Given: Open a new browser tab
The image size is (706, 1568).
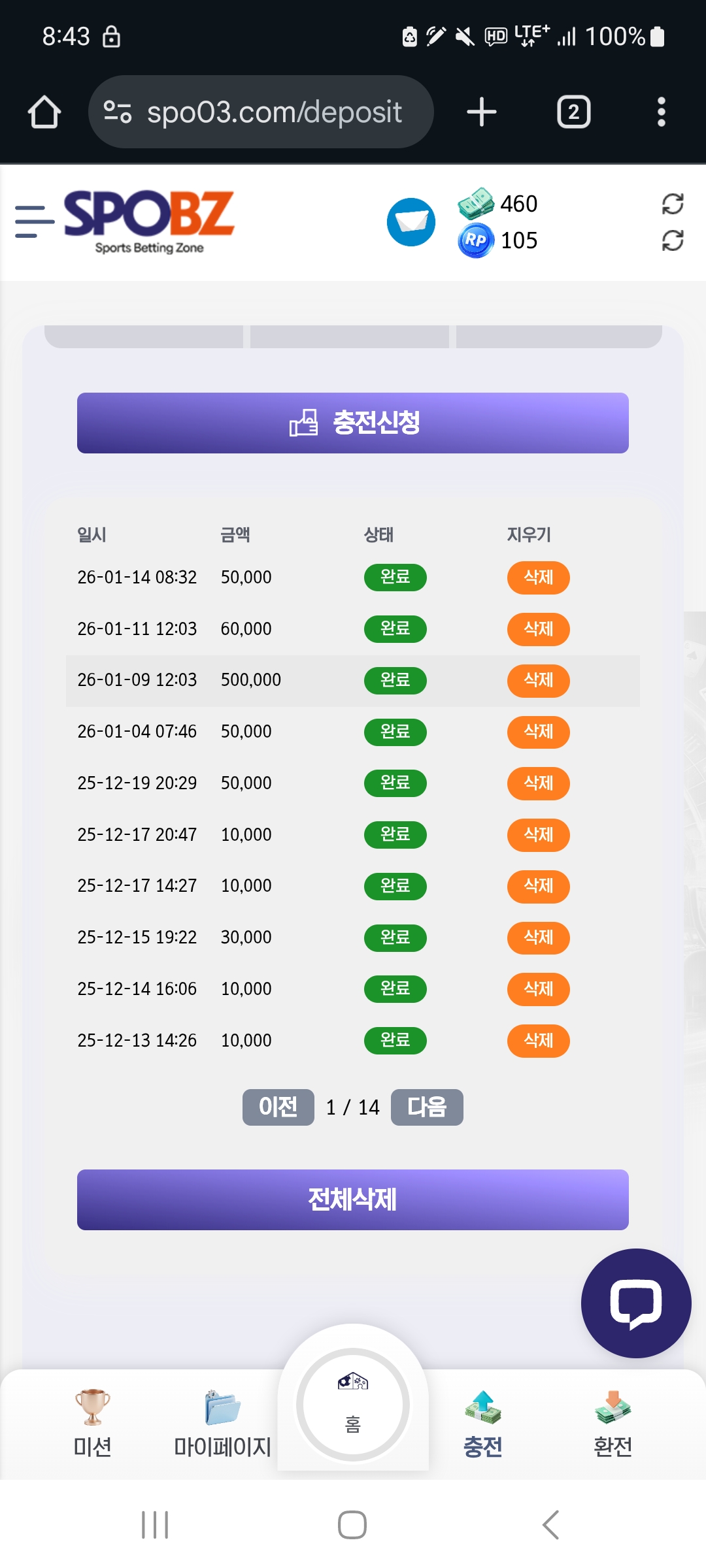Looking at the screenshot, I should coord(482,112).
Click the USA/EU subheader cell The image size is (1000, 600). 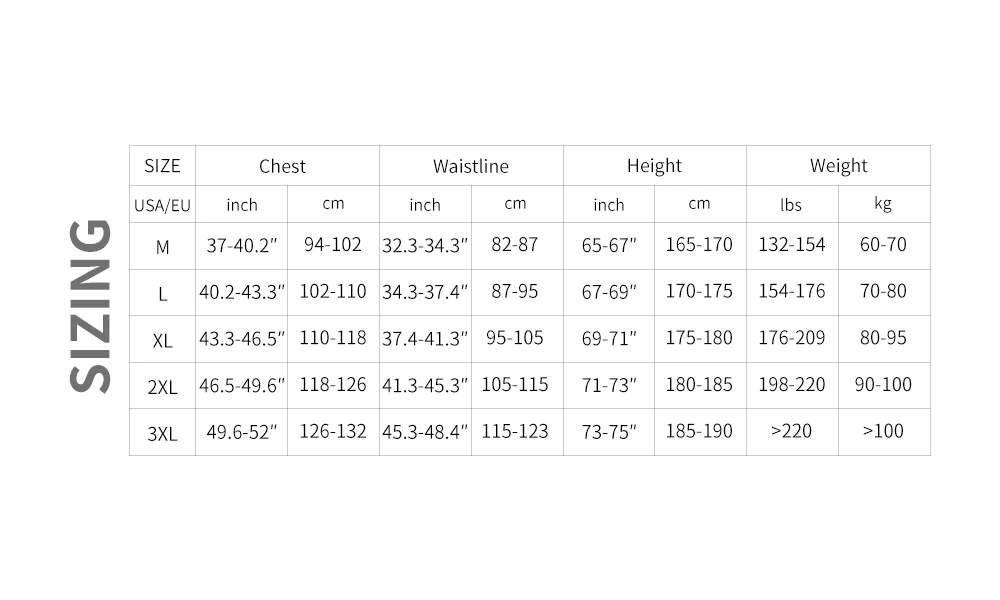point(162,205)
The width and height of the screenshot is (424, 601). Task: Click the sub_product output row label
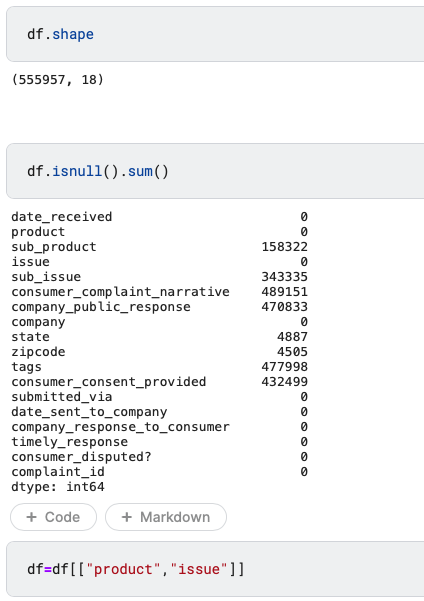[x=54, y=247]
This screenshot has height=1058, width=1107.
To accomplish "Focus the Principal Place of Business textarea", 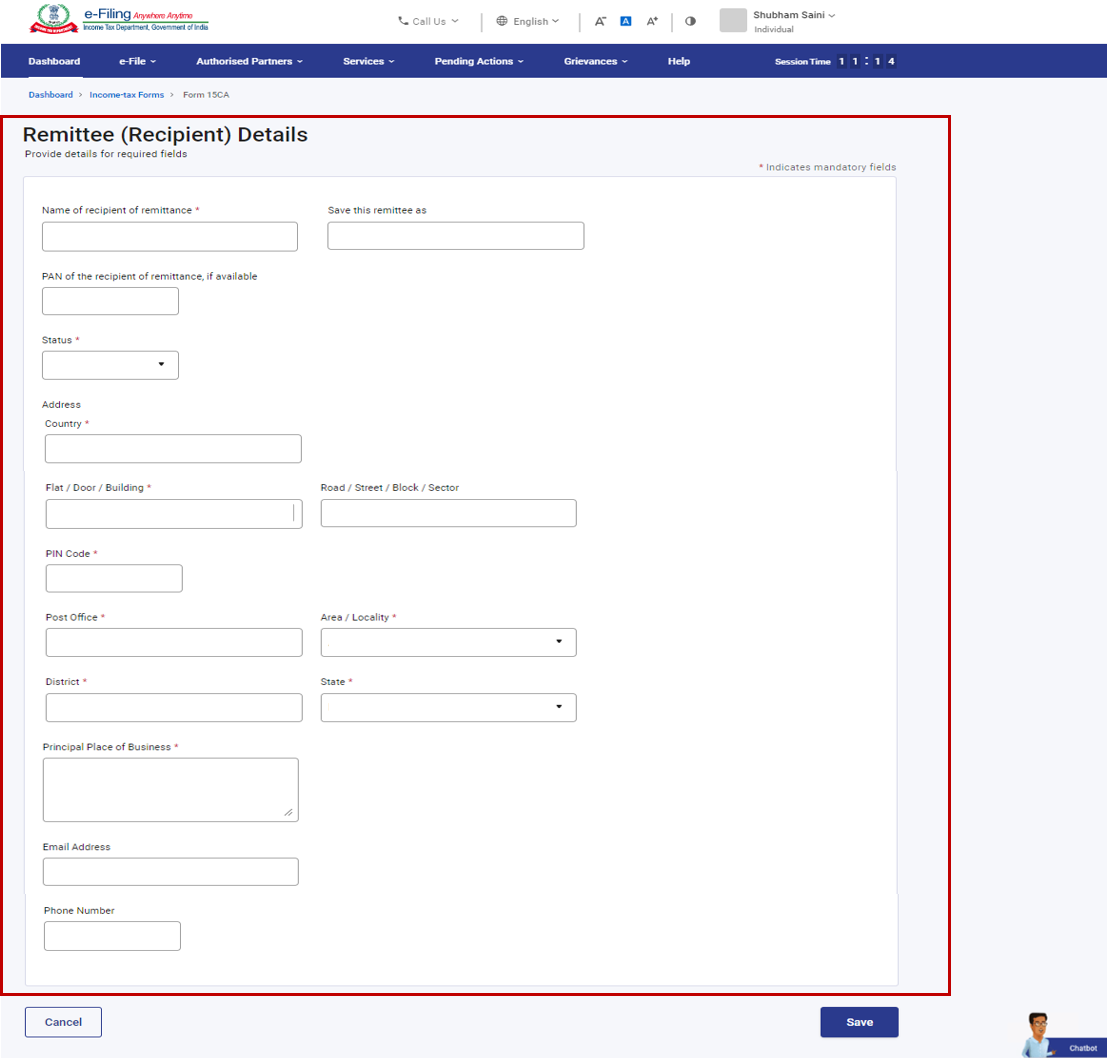I will pyautogui.click(x=170, y=789).
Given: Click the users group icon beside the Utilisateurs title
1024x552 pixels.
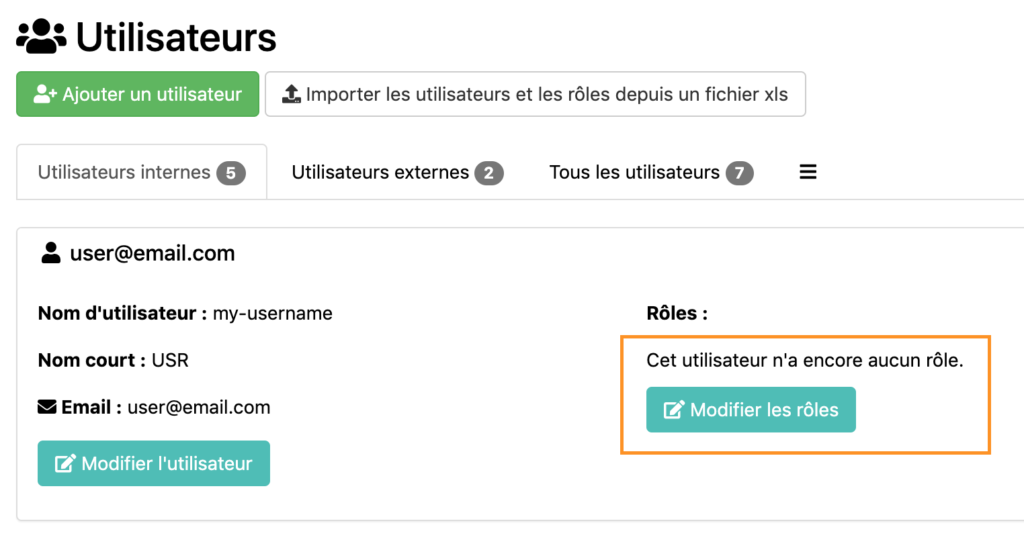Looking at the screenshot, I should click(41, 36).
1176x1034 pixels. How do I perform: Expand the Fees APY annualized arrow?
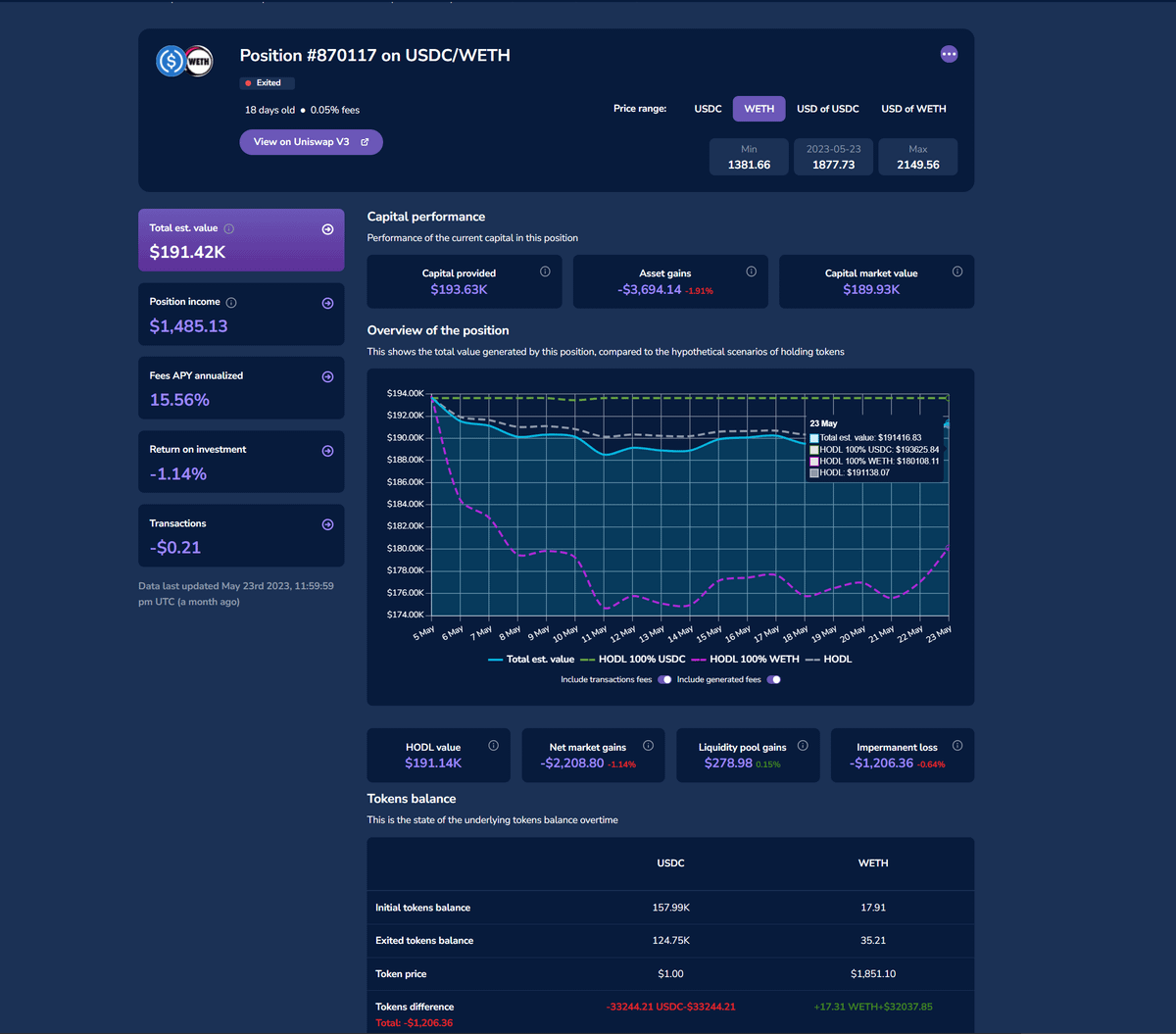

_ _ _ _ _

Activity: Write out exactly the lines from the line holding "1024x552 pixels." through the last line of the records above, inclusive, and nothing more. Leave out the pictures.

Exercise answer:
1024x552 pixels.
Looking at the screenshot, I should click(41, 36).
1176x1034 pixels. How do I perform: Expand the Fees APY annualized arrow?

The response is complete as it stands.